[WORK TASK] You are asked to filter the data below and copy every line holding "computer".

(SUPPLIED RECORDS)

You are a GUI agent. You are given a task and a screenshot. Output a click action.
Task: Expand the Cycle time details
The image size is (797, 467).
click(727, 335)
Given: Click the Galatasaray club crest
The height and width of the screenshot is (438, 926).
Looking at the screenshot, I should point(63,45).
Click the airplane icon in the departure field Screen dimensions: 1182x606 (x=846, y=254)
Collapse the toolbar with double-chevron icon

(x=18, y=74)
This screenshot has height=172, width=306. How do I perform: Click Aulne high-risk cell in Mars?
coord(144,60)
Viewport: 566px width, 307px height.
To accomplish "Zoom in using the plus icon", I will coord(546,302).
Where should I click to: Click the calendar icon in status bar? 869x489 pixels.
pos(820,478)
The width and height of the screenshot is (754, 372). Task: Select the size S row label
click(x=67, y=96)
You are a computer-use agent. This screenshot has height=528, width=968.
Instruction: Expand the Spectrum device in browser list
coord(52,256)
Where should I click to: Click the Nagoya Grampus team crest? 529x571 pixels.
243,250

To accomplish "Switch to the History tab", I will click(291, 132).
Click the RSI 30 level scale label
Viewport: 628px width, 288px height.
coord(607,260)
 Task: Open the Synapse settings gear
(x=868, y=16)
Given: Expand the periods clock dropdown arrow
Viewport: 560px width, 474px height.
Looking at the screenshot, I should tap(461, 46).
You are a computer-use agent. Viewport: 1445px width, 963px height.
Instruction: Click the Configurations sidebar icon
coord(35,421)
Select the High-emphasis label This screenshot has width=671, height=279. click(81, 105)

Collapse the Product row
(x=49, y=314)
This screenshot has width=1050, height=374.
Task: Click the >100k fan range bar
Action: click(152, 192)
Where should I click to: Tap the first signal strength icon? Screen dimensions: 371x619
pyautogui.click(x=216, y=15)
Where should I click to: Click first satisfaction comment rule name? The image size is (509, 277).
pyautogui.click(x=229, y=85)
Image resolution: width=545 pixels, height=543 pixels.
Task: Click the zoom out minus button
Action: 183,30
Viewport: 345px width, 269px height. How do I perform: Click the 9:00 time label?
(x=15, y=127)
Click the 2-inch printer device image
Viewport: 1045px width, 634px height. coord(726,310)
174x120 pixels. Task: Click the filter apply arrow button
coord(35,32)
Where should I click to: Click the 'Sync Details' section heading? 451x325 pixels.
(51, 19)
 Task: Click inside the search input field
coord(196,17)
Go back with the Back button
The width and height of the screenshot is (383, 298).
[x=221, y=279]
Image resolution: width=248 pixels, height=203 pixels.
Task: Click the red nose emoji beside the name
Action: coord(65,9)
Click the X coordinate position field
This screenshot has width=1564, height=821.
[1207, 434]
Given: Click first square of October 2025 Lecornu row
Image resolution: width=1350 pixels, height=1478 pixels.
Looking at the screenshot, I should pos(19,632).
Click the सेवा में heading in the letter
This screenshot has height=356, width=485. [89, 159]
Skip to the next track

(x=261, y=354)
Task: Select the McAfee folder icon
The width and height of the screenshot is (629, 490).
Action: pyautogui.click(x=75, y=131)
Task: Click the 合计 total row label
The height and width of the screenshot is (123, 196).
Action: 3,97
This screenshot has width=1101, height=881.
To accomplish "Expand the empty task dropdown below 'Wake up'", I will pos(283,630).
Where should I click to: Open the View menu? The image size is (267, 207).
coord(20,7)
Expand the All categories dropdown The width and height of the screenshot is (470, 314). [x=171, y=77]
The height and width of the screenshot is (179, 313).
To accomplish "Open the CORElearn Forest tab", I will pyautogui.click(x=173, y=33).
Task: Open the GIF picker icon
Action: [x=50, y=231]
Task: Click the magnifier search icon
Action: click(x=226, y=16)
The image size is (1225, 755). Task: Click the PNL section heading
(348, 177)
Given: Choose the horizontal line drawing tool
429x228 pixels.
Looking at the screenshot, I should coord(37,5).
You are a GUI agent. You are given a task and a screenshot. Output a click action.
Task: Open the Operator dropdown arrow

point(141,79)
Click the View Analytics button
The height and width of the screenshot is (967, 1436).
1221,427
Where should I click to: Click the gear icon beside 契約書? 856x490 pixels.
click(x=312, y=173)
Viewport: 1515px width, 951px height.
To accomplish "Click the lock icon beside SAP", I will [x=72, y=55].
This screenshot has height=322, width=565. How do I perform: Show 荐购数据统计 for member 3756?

(End SUPPLIED RECORDS)

[OUTPUT OF THE TASK]
You are a computer-use agent. This screenshot has height=528, width=968.
You are a computer-use agent. Viewport: 1445px width, 963px height.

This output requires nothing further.